REQUIREMENT: The answer is the number of lines in the data that contain the word "computer"; give it alone.

INFORMATION GIVEN:
____________________

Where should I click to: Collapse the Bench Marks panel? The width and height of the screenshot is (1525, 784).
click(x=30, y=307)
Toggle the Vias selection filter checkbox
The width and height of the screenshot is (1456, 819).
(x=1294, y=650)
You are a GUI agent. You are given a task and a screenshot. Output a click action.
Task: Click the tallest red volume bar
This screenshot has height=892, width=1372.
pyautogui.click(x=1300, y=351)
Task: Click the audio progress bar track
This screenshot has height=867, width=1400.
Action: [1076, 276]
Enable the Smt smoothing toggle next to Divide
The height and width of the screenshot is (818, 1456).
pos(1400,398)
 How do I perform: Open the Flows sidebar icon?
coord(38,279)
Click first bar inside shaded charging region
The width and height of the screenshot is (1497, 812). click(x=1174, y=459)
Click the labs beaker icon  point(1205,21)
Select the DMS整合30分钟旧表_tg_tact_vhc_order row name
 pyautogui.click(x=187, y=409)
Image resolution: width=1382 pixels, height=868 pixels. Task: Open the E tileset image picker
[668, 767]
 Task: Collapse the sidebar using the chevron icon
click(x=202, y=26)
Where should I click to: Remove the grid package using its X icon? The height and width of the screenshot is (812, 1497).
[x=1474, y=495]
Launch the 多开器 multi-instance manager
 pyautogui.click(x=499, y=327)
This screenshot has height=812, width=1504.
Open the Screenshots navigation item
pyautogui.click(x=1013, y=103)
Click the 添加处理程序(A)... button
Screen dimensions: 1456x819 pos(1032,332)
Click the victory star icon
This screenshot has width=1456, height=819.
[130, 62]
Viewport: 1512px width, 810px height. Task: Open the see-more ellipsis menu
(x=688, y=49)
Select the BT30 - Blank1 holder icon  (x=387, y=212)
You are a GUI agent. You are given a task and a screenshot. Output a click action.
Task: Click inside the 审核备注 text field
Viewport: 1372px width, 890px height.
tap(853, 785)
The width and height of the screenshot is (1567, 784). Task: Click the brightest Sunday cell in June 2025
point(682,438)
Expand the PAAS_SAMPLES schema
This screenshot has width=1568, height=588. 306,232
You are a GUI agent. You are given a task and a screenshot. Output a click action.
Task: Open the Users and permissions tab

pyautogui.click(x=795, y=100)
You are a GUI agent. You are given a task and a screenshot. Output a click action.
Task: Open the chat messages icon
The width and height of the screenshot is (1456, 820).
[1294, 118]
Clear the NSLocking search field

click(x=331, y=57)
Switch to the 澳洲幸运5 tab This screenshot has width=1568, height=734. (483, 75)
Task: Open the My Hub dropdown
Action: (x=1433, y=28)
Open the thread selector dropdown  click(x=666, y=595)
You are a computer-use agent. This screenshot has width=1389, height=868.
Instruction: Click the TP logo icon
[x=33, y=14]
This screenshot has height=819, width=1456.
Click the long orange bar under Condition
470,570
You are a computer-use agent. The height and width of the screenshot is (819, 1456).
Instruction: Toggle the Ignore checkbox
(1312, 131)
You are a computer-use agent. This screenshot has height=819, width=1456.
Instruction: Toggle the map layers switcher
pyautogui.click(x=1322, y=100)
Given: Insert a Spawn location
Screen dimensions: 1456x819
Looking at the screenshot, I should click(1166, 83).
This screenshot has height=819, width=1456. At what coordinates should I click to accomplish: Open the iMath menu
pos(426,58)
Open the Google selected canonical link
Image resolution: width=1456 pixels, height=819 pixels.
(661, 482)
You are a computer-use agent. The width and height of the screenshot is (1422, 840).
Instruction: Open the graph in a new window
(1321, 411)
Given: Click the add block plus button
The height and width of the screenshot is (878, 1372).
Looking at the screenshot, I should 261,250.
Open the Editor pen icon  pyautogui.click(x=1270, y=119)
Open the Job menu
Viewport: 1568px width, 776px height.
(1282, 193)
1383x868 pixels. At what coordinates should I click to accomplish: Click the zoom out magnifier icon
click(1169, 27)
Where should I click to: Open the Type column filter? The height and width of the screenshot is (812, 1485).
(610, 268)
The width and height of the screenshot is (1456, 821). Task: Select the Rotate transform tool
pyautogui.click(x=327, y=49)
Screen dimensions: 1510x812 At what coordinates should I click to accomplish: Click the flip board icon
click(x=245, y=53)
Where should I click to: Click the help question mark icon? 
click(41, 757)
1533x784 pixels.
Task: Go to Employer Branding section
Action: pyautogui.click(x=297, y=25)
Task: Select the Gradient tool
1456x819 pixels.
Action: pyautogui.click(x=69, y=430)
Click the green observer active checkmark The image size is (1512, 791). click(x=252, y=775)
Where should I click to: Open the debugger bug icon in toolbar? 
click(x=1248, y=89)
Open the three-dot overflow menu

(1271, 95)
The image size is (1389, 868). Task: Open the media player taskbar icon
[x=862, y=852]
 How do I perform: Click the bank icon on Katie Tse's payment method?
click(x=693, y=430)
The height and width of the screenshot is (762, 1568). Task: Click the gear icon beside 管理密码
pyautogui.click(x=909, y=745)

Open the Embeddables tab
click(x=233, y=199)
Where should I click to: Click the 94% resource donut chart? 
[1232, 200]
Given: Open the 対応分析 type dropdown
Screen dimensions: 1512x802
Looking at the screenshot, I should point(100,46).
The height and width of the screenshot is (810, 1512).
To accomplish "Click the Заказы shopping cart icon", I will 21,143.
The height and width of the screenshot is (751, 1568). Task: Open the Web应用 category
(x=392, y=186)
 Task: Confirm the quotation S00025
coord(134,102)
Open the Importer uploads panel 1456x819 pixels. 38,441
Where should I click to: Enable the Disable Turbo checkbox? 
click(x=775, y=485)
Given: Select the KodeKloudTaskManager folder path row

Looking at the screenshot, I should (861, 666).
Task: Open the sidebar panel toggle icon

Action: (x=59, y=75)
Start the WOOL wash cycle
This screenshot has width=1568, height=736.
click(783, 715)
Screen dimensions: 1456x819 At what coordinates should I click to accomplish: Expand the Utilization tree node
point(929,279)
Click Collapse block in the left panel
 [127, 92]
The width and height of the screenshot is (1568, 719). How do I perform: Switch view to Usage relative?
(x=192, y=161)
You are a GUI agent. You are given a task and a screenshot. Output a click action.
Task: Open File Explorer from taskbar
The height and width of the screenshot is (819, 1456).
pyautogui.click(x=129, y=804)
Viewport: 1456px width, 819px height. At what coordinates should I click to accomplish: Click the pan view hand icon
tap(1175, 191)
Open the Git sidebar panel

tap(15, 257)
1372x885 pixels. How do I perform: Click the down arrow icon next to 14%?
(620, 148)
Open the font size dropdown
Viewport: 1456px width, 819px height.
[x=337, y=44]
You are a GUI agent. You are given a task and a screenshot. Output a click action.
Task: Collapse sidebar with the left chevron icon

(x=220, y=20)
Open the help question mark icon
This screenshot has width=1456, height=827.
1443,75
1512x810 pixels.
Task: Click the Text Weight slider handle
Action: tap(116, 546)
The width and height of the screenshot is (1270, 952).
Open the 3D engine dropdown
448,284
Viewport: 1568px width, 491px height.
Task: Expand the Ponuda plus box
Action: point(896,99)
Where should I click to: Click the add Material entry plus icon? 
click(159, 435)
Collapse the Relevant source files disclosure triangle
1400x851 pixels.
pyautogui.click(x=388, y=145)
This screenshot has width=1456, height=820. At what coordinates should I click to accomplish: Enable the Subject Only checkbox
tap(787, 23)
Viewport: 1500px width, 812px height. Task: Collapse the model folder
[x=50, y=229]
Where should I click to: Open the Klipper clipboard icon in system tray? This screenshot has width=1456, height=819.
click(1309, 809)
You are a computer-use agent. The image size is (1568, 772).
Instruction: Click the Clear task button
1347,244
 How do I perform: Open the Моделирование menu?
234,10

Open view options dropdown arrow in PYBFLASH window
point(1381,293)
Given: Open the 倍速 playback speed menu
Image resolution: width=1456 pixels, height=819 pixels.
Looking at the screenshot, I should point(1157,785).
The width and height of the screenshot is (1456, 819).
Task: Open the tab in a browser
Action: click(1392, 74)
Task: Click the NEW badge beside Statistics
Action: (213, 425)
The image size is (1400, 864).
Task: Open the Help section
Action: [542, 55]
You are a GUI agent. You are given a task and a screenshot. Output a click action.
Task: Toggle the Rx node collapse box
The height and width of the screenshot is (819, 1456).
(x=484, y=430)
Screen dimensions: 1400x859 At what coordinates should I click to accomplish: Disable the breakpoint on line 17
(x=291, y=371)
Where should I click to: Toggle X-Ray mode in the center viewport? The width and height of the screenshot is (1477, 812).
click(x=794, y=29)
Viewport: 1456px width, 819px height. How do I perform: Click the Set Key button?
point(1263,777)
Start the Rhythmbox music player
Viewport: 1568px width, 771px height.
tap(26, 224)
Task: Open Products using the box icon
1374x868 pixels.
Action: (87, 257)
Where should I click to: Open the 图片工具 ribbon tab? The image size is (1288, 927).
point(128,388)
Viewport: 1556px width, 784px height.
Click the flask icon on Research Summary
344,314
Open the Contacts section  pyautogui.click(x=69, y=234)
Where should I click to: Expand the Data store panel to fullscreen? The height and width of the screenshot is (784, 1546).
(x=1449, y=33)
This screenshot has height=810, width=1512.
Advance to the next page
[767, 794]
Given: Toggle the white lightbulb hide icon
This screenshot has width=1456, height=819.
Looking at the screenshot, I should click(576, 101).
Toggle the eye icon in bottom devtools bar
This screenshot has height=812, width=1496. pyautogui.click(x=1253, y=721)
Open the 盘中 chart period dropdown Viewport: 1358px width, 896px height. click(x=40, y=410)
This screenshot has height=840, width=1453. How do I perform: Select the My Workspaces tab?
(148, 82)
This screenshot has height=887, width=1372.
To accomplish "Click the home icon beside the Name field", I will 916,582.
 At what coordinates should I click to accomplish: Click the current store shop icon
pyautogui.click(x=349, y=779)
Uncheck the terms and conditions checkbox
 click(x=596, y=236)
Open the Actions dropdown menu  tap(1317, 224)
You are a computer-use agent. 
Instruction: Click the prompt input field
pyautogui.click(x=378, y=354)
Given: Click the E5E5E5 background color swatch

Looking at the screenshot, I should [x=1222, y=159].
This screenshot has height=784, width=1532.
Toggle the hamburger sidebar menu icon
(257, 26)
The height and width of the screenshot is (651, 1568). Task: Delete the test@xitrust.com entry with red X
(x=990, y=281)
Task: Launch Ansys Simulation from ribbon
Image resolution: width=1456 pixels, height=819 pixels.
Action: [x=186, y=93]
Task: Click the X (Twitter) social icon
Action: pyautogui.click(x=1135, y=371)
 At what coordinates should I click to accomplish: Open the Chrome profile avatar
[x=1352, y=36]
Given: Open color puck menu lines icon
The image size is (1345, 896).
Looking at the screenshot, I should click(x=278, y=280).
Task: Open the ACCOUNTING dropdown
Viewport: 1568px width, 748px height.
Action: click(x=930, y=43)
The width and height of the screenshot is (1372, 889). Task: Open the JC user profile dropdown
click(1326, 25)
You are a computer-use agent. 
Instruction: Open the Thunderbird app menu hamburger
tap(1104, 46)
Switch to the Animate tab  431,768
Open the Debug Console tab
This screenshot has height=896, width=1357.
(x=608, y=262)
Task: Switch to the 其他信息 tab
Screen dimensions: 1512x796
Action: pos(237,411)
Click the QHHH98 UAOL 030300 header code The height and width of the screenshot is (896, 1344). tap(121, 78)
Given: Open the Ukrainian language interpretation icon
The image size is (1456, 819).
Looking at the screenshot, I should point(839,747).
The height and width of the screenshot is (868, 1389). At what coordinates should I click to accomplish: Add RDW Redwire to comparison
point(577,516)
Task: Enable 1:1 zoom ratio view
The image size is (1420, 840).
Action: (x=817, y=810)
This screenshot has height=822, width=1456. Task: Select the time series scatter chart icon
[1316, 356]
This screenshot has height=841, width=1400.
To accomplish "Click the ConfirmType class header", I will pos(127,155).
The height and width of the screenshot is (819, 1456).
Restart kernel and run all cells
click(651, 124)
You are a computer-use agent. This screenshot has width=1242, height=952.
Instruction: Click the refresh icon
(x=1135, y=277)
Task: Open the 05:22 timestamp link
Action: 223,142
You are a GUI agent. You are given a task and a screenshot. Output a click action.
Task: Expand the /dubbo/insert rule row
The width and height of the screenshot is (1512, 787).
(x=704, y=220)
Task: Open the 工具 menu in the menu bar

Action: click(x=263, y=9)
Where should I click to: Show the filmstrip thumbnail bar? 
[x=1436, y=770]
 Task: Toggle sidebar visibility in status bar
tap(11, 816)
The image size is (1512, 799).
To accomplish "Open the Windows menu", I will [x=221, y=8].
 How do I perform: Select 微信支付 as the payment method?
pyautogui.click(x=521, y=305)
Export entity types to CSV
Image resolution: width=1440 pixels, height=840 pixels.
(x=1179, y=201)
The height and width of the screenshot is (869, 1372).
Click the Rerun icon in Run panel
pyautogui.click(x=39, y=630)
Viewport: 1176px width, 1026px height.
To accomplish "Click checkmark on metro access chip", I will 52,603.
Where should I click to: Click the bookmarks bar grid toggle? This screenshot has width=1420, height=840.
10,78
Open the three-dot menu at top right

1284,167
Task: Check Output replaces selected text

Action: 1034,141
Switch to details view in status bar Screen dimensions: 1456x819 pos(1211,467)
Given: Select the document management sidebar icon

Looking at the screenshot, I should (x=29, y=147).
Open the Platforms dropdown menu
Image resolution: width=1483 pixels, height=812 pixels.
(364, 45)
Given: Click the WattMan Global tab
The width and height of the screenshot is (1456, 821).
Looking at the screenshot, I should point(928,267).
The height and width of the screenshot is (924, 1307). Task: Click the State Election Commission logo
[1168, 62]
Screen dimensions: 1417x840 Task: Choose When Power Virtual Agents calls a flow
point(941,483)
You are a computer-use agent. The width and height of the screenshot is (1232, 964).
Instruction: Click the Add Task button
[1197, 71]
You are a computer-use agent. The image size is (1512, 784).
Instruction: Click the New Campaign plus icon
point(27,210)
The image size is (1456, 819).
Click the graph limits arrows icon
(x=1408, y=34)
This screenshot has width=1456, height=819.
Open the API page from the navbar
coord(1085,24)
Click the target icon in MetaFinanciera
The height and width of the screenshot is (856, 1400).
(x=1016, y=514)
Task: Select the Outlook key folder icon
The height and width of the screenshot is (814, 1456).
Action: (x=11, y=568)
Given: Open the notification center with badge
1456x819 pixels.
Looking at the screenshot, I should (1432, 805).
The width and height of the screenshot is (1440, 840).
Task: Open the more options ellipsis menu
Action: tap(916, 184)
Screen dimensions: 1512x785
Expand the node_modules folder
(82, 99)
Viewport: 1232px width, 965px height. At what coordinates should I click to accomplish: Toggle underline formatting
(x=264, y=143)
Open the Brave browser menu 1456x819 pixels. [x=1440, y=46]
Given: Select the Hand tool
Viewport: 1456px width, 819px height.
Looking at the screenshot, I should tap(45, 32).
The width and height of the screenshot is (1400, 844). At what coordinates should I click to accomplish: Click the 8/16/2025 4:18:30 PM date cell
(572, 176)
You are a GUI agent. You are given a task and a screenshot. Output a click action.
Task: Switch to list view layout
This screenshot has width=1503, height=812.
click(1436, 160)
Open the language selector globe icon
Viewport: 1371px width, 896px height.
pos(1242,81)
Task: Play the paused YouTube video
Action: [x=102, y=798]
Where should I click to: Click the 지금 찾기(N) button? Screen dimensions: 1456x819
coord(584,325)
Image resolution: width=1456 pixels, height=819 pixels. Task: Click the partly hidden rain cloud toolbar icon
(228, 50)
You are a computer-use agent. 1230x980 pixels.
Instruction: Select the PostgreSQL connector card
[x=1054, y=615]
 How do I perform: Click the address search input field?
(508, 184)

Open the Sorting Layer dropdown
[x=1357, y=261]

____________________

RESULT: 11